#### [EXERCISE DESCRIPTION]
Retype every record below exactly as it appears.

#### [INFORMATION SUPPLIED]
- - - -
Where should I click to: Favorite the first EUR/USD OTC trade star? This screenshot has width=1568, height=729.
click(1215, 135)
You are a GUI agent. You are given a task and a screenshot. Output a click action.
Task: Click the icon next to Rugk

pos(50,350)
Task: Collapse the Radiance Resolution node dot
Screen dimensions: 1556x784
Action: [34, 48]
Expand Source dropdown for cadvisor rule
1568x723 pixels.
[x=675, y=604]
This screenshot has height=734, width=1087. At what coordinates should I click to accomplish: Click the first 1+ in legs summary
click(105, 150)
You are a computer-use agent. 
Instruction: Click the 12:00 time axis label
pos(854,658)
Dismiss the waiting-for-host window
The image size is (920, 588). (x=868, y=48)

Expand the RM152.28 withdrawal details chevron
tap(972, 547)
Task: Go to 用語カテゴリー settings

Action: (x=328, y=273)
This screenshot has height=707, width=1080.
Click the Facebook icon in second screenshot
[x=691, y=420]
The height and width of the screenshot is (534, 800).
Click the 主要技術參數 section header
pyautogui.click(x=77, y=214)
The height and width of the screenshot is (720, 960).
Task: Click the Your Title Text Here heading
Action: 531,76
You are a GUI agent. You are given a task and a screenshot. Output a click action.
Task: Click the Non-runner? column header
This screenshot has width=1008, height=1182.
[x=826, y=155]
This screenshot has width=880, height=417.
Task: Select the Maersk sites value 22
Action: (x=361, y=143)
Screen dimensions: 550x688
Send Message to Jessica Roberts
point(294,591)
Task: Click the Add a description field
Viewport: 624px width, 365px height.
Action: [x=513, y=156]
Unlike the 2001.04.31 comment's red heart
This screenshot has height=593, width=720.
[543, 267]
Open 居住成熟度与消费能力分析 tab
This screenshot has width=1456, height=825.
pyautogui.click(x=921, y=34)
- - - -
#### [WRITTEN REPLY]
Where should I click to: Favorite the first EUR/USD OTC trade star? This screenshot has width=1568, height=729.
click(1215, 135)
You are a GUI agent. You are given a task and a screenshot. Output a click action.
Task: Click the icon next to Rugk

pos(50,350)
Task: Collapse the Radiance Resolution node dot
Screen dimensions: 1556x784
Action: [34, 48]
Expand Source dropdown for cadvisor rule
1568x723 pixels.
[x=675, y=604]
This screenshot has height=734, width=1087. At what coordinates should I click to accomplish: Click the first 1+ in legs summary
click(105, 150)
You are a computer-use agent. 
Instruction: Click the 12:00 time axis label
pos(854,658)
Dismiss the waiting-for-host window
The image size is (920, 588). (x=868, y=48)

Expand the RM152.28 withdrawal details chevron
tap(972, 547)
Task: Go to 用語カテゴリー settings

Action: (x=328, y=273)
This screenshot has height=707, width=1080.
Click the Facebook icon in second screenshot
[x=691, y=420]
The height and width of the screenshot is (534, 800).
Click the 主要技術參數 section header
pyautogui.click(x=77, y=214)
The height and width of the screenshot is (720, 960).
Task: Click the Your Title Text Here heading
Action: 531,76
You are a GUI agent. You are given a task and a screenshot. Output a click action.
Task: Click the Non-runner? column header
This screenshot has width=1008, height=1182.
[x=826, y=155]
This screenshot has width=880, height=417.
Task: Select the Maersk sites value 22
Action: (x=361, y=143)
Screen dimensions: 550x688
Send Message to Jessica Roberts
point(294,591)
Task: Click the Add a description field
Viewport: 624px width, 365px height.
Action: [x=513, y=156]
Unlike the 2001.04.31 comment's red heart
This screenshot has height=593, width=720.
[543, 267]
Open 居住成熟度与消费能力分析 tab
This screenshot has width=1456, height=825.
pyautogui.click(x=921, y=34)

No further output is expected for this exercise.